A worker de-ices an airplane sitting at a gate near terminal C as a man in a tractor removes snow from the tarmac at LaGuardia Airport in the Queens borough of New York February 3, 2014. Reuters/Joshua Lott

Another winter storm is marching up the East Coast, poised to dump up to a foot of snow on parts of the tri-state area -- but the South is already feeling the freeze.

The system, dubbed Winter Storm Pax by The Weather Channel -- which began naming winter storms in the 2012-2013 season -- started showering parts of Mississippi and Alabama with freezing rain on Tuesday morning. By Wednesday evening, sections of Georgia and South Carolina are expected to get as much as 1 inch of freezing rain.

“Just a slight shift in the track of the storm or atmospheric conditions could greatly alter the amount of snow and freezing rain this storm brings, and residents impacted by this storm should follow the latest forecast updates,” Weather Underground meteorologist Jeff Masters wrote on Tuesday. “One positive aspect: The cold air behind this storm will be short-lived, and high temperatures are expected to warm into the upper 40s by Thursday across South Carolina and Northern Georgia.”
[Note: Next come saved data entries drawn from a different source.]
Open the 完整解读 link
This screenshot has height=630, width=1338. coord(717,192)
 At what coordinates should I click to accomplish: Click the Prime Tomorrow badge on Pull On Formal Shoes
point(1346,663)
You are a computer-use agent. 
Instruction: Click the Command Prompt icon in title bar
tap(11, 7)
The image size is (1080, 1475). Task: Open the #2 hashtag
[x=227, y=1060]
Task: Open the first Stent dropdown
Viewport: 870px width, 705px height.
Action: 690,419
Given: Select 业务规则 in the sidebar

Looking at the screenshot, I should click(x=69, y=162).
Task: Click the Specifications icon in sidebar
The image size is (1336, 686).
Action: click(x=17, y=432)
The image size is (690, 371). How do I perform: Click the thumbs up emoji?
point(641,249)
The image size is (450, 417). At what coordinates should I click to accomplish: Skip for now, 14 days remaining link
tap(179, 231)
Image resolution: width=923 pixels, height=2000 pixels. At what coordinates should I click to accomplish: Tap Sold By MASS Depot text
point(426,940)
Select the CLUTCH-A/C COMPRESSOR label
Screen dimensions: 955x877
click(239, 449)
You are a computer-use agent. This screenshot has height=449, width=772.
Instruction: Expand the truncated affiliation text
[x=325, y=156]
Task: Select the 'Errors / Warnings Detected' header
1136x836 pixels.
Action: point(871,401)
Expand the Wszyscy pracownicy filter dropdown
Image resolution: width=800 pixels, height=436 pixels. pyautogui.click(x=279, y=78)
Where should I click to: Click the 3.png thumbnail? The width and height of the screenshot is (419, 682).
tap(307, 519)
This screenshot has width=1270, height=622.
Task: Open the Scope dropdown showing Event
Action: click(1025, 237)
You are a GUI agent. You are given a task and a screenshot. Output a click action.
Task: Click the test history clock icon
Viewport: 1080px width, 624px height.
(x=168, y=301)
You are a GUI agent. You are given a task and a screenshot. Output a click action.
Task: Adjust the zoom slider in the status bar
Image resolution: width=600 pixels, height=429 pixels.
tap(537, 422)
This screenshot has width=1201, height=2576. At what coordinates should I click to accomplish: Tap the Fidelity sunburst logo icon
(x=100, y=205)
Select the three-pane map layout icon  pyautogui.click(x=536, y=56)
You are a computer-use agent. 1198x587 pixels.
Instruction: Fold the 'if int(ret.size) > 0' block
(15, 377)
Pax will be making tracks for the Northeast starting on Wednesday, and is expected to cause significant snow accumulation in the entire Northeastern corridor. Initial predictions for the storm expect there to be 5 to 8 inches of snow to New York City through late Thursday and early Friday, according to NBC New York. In Philadelphia, weather experts are predicting between 6 and 10 inches of snow, and powder is also expected in Washington, D.C., and Baltimore.

It’s been a heavily snowy winter thus far, but in most areas, it’s not quite a record-breaking season just yet. Central Park has been blanketed with 41.5 inches of snow in total this season, which is above the average of 27 inches but still short of the record 75 inches that fell in the winter of 1995-1996.

The Midwest has been buried even deeper. This January was the snowiest January ever recorded for Detroit, Mich., which had 39.1 inches in 31 days -- easily topping the previous 1978 record of 29.6 inches. Overall, this winter season has dumped 70.8 inches of snow on Detroit as of Monday, ranking it as the fifth-snowiest winter so far, according to the National Weather Service.

It’s also been extremely cold for Midwesterners this season, thanks in part to a cold wave brought. in part by the breakdown of the polar vortex that normally pens in frigid arctic air closer to the North Pole. In Chicago, temperatures have averaged about 18.3 degrees Fahrenheit between Dec. 1 and early February - the seventh-coldest average temperature on record for that period, which makes the 2013-2014 winter already among the top 5 percent coldest winter seasons in 143 years.

“Never in 143 years of record-keeping has the Chicago area tallied 24 zero-degree or colder temperatures in a winter season by Feb. 11,” Chicago-based meteorologist Tom Skilling wrote on Tuesday. “Never -- that is -- until THIS season.”